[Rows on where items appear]

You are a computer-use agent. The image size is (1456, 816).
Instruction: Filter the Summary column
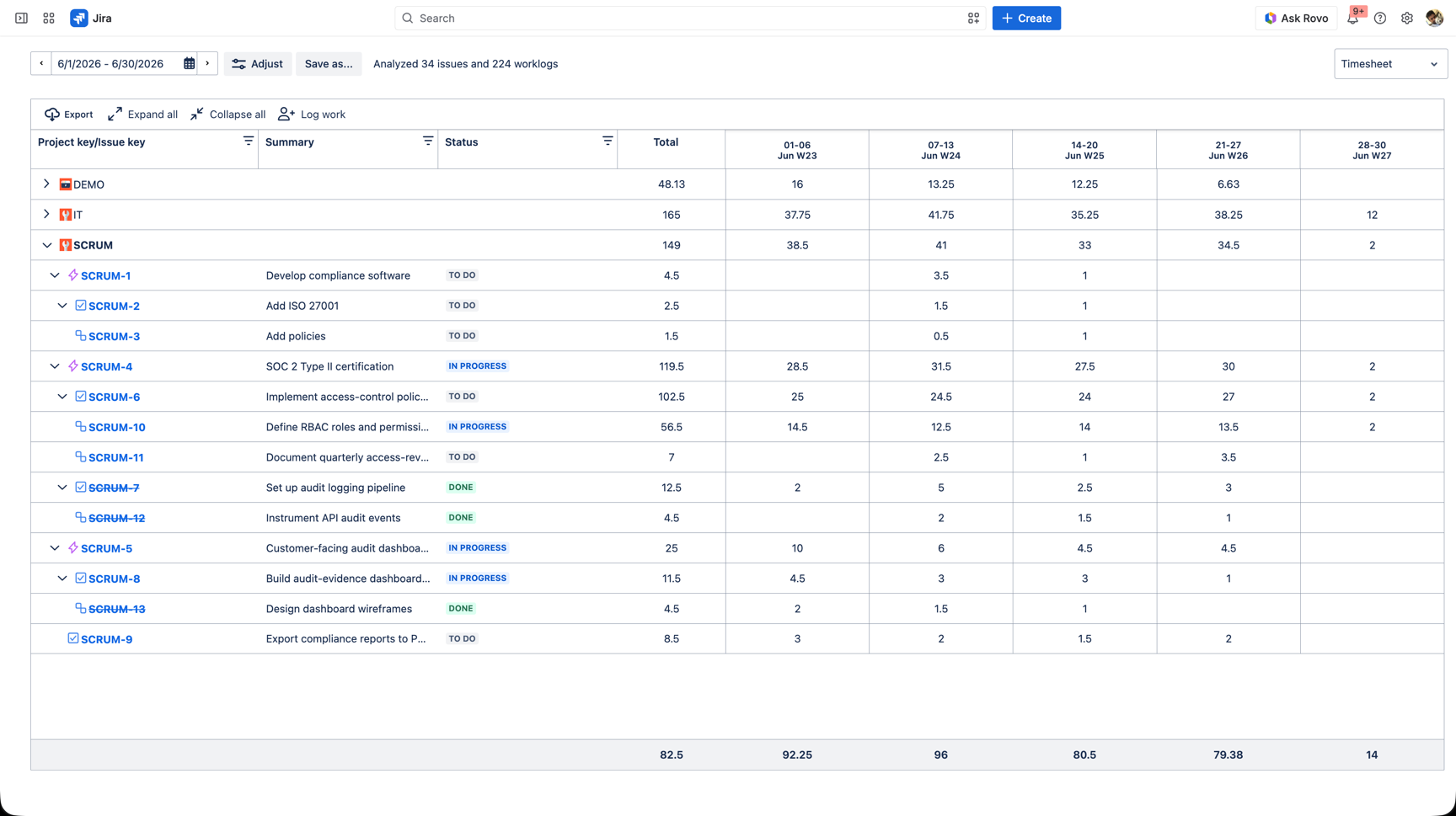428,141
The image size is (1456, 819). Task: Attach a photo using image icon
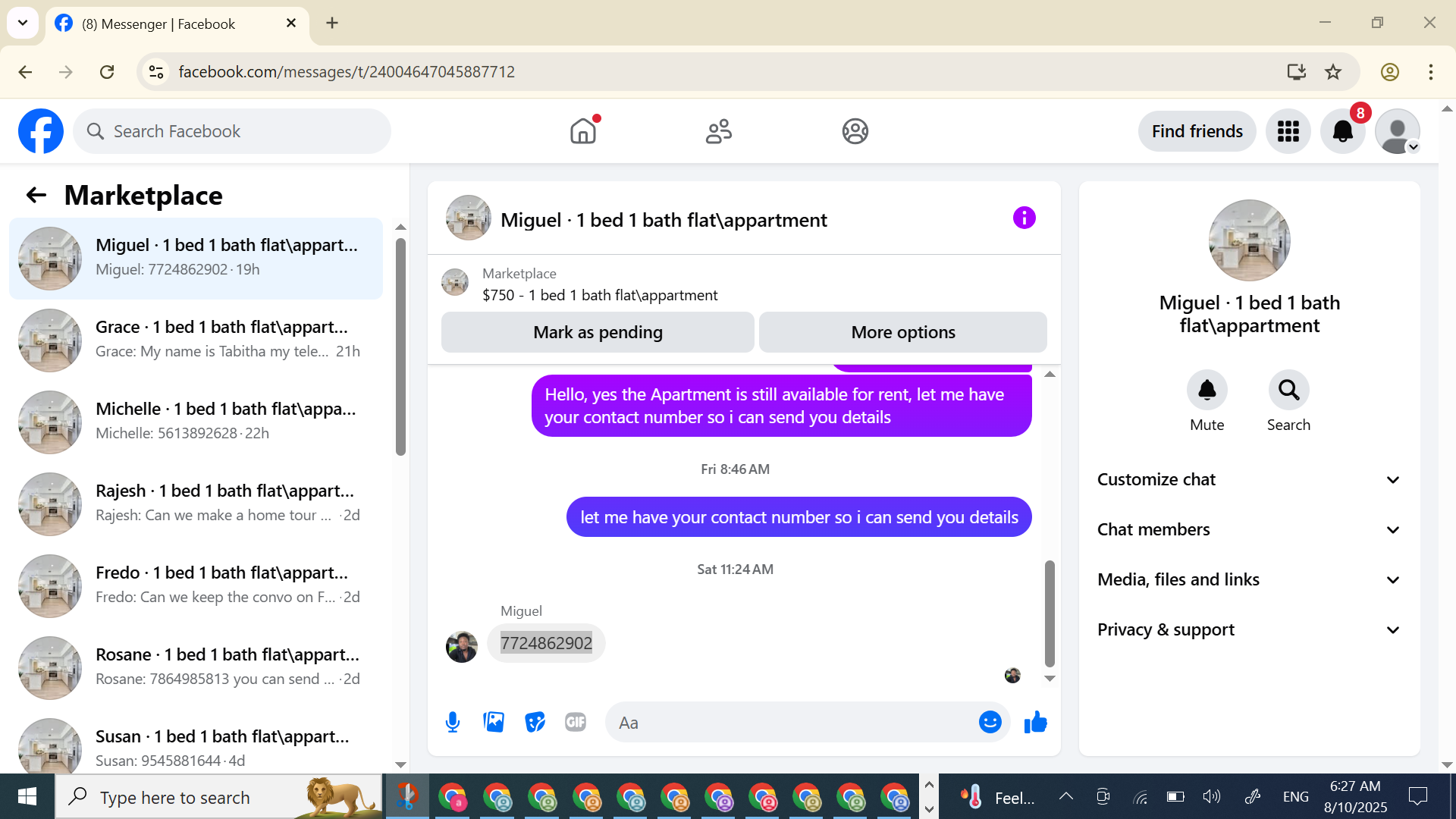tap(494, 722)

- **Written instruction**:
Please quote the rows from the line containing "The image size is (1456, 819)." through the end of the rows, inclusive, and leave out the pictures.

- **Answer to the task**:
The image size is (1456, 819). Task: Attach a photo using image icon
tap(494, 722)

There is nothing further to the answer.